Well, I had been looking, you know, for a simple solution. That's what I had been asking God for. And he definitely gave me a simple solution. But remember, simple and easy are not the same thing and where I had wanted a quick fix that addressed the outcome. God gave us a slow process that was addressing foundational issues. I was learning to have the heart of a coach and not the focus of an event planner. I was being challenged much like Martha in the Bible was challenged by Jesus, I was being challenged to set aside the things I was doing and lean into relationship. Relationship with Jesus and relationship with my family. And so as I learned to be connected in my parenting, I had to be willing to disconnect from the things I was doing. The groups I was leading the responsibilities, I carried, positions I held. Good things in my life, but good things that were keeping me from the great things that God had for me as I mothered my kids.
So the more we learned about connection as a means to heal trauma and build secure relationships, the more I learned about myself, and together, my husband and I began to see that, you know, we have allowed much of our relationship to be put on cruise and it was losing momentum. We also recognized that we had to do something about our health and our weight if we were going to be in for the long haul. There was no way we were going to be there for our kids when they were older if we didn't make a change, and especially for those littles because you need to know we were well into our 40s when we adopted them.
And so it didn't happen overnight. But we are not the same people today who said yes to blindly adopting. Our family is not the same. And it was one of the hardest things we have done, but I wouldn't trade it for the world. God is so good. And in the almost four years since that phone call to Hyacynth we are on the other side of that deep valley. Hope has been restored.

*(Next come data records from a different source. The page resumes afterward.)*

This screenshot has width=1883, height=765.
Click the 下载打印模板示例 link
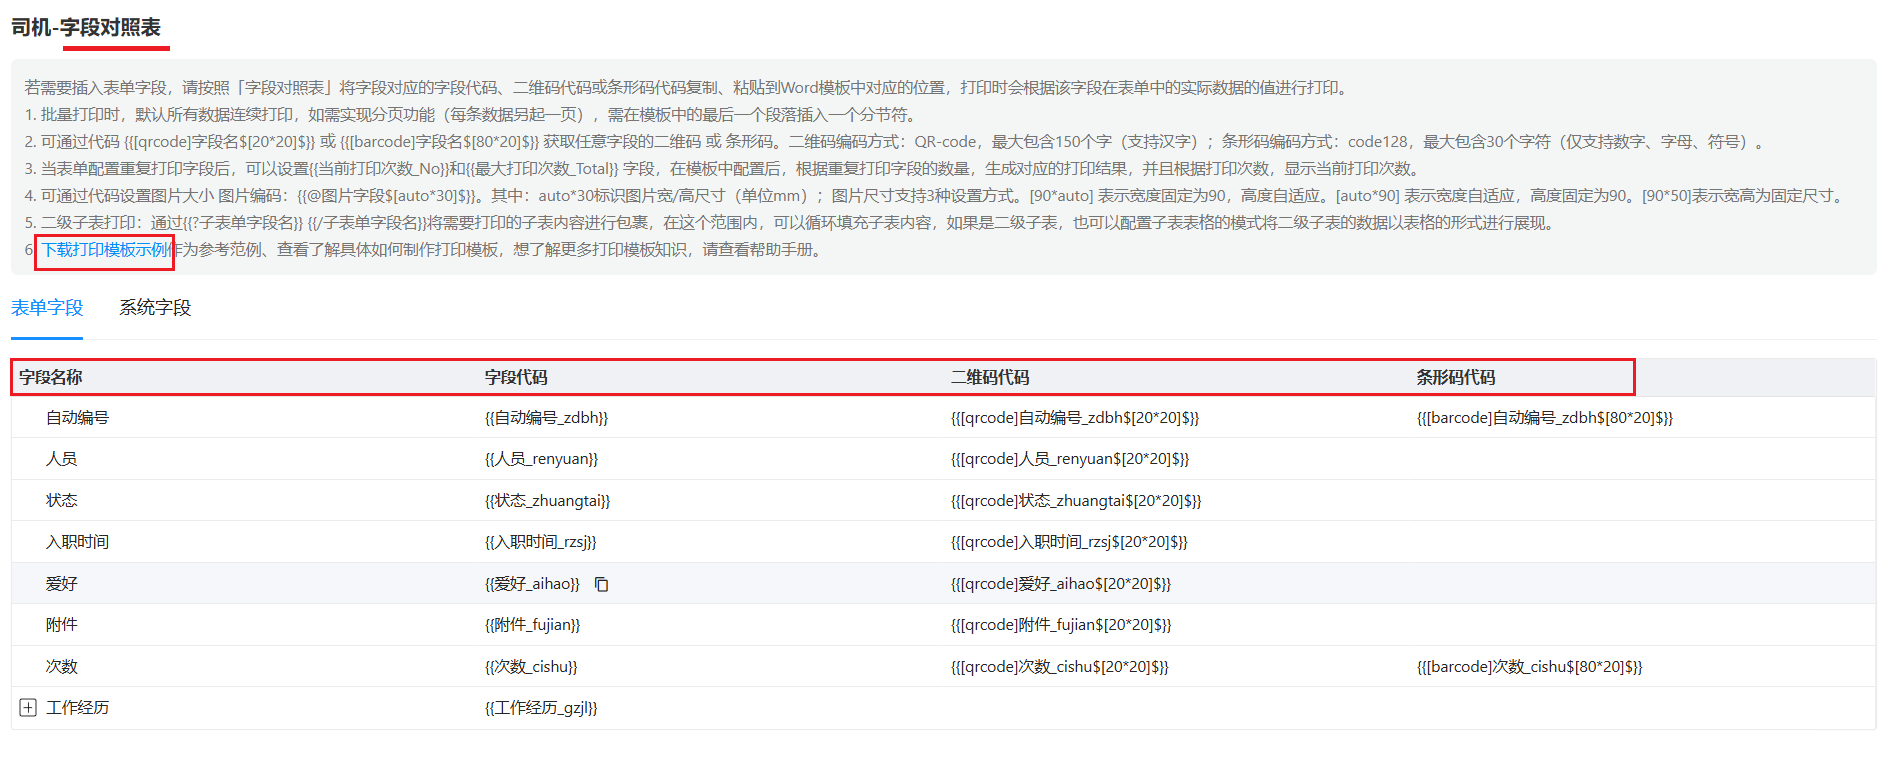(x=105, y=250)
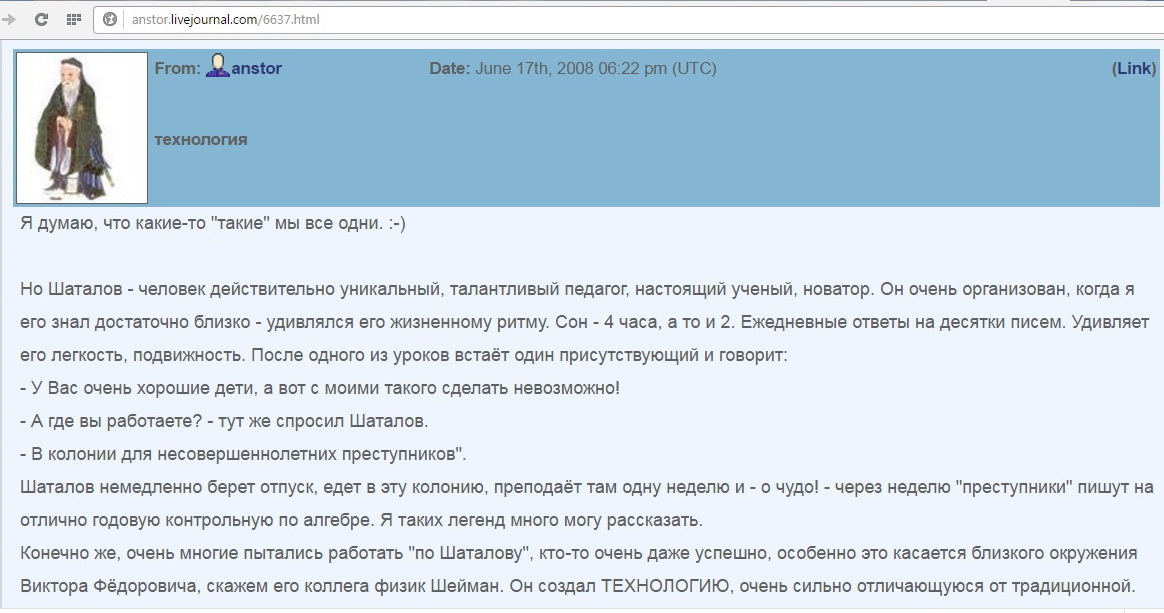The width and height of the screenshot is (1164, 613).
Task: Open the apps grid icon in the toolbar
Action: point(73,19)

Our littles have settled in with strong attachment connection. Our marriage is strong. Our health is on track. And we have begun to dream again with some big dreams for the future.
But one of the great gifts of this whole thing has been relationship. Deeper relationship with our kids. Relationship with new friends in this adoption group who understand and we can support. Continued relationship with so many people who were in the Littles lives before they joined our family. And healthy relationship with their biological parents and even relationship with their biological grandparents. It is such a blessing. We added two people to our family, but really our family grew more than 10 times that size that day.